Multicell downlink capacity with coordinated processing

  • Authors:
  • Sheng Jing;David N. C. Tse;Joseph B. Soriaga;Jilei Hou;John E. Smee;Roberto Padovani

  • Affiliations:
  • Laboratory for Information and Decision Systems (LIDS), Massachusetts Institute of Technology (MIT), Cambridge, MA;Electrical Engineering and Computer Science Department, University of California, Berkeley, CA;Corporate R & D Division, Qualcomm Incorporated, San Diego, CA;Corporate R & D Division, Qualcomm Incorporated, San Diego, CA;Corporate R & D Division, Qualcomm Incorporated, San Diego, CA;Corporate R & D Division, Qualcomm Incorporated, San Diego, CA

  • Venue:
  • EURASIP Journal on Wireless Communications and Networking - Theory and Applications in Multiuser/Multiterminal Communications
  • Year:
  • 2008

Quantified Score

Hi-index 0.00

Visualization

Abstract

We study the potential benefits of base-station (BS) cooperation for downlink transmission in multicell networks. Based on a modified Wyner-type model with users clustered at the cell-edges, we analyze the dirty-paper-coding (DPC) precoder and several linear precoding schemes, including cophasing, zero-forcing (ZF), and MMSE precoders. For the nonfading scenario with random phases, we obtain analytical performance expressions for each scheme. In particular, we characterize the high signal-to-noise ratio (SNR) performance gap between the DPC and ZF precoders in large networks, which indicates a singularity problem in certain network settings. Moreover, we demonstrate that the MMSE precoder does not completely resolve the singularity problem.

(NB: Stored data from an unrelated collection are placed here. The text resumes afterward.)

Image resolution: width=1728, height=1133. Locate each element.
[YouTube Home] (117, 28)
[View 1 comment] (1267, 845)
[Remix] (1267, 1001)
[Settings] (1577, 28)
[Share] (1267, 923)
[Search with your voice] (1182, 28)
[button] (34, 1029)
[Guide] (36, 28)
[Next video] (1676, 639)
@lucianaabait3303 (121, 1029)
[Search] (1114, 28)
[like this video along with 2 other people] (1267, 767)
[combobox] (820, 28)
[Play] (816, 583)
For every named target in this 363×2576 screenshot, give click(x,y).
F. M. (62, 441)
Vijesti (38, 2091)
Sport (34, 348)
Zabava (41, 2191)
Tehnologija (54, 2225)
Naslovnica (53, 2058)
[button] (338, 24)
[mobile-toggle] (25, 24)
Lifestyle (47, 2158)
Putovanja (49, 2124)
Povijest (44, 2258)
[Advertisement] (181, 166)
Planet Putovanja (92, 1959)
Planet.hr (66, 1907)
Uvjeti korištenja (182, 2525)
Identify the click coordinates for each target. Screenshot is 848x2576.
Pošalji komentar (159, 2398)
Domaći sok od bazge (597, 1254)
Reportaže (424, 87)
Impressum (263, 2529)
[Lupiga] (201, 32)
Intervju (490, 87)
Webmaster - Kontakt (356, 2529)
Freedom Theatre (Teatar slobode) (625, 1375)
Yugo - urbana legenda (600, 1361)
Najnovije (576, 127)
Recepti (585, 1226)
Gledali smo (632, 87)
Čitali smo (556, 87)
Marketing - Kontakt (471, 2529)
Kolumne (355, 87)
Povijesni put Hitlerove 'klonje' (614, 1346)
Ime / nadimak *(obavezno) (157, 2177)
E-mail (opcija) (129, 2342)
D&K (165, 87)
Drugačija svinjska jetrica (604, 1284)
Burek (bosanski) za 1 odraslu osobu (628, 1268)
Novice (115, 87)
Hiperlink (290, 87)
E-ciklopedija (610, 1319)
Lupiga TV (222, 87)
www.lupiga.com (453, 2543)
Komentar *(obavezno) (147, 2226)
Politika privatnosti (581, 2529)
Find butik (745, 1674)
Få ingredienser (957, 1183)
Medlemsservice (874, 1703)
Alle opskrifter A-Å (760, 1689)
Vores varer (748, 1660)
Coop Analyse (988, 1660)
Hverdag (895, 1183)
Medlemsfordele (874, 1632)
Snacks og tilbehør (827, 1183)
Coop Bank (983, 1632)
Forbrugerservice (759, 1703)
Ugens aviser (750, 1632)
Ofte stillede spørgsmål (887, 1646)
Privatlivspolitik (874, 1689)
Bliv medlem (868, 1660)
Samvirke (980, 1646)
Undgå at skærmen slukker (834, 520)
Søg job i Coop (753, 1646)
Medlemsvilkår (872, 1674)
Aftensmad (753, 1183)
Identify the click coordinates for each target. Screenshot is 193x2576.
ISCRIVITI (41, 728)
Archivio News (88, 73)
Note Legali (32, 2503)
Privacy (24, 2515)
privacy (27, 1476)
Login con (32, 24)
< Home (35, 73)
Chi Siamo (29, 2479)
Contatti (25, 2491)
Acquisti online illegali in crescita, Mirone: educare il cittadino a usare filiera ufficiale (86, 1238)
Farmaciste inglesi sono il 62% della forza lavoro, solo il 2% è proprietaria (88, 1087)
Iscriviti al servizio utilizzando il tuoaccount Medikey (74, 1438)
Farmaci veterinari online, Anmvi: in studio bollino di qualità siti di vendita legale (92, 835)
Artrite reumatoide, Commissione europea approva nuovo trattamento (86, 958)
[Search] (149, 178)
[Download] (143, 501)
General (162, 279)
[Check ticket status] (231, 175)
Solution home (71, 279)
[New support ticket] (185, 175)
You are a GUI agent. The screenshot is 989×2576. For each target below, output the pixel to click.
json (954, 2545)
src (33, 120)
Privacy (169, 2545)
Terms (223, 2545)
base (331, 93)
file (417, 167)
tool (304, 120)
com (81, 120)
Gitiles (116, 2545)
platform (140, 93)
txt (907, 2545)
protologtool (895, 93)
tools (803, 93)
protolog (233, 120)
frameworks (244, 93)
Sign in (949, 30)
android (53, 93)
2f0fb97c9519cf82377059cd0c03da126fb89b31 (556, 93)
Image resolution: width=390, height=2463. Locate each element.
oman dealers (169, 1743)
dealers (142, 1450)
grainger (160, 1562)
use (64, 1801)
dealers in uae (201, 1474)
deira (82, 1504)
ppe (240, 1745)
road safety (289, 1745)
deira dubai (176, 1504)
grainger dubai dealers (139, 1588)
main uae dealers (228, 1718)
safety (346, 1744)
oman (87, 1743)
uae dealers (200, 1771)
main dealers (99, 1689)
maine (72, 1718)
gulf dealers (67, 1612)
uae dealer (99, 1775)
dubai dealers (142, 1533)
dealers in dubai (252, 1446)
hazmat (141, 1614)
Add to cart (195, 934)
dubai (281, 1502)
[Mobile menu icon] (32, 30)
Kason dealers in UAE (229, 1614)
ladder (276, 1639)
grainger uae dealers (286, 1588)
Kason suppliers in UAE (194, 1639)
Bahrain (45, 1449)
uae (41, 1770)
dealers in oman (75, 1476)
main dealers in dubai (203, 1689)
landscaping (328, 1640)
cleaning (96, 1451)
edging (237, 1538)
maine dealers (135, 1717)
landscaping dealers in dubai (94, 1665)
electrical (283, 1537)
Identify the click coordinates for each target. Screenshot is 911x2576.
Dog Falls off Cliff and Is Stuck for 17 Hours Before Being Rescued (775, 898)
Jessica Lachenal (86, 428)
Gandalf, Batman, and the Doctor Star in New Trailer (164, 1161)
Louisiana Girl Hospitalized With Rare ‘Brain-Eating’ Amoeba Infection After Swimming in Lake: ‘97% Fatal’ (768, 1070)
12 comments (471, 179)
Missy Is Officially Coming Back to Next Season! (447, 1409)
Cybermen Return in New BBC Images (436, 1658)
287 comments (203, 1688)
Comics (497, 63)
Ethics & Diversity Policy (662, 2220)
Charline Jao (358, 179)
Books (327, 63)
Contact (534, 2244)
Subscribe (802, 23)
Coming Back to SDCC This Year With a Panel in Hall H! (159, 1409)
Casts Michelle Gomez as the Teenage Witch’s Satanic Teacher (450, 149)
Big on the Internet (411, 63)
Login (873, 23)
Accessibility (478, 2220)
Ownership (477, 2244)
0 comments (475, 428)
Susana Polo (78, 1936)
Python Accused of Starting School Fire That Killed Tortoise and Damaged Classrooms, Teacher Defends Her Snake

However, by incorporating path gain fading, we numerically show that the singularity problem can be eased by linear precoding techniques aided with multiuser selection. By extending our network model to include cell-interior users, we determine the capacity regions of the two classes of users for various cooperative strategies. In addition to an outer bound and a baseline scheme, we also consider several locally cooperative transmission approaches. The resulting capacity regions show the tradeoff between the performance improvement and the requirement for BS cooperation, signal processing complexity, and channel state information at the transmitter (CSIT).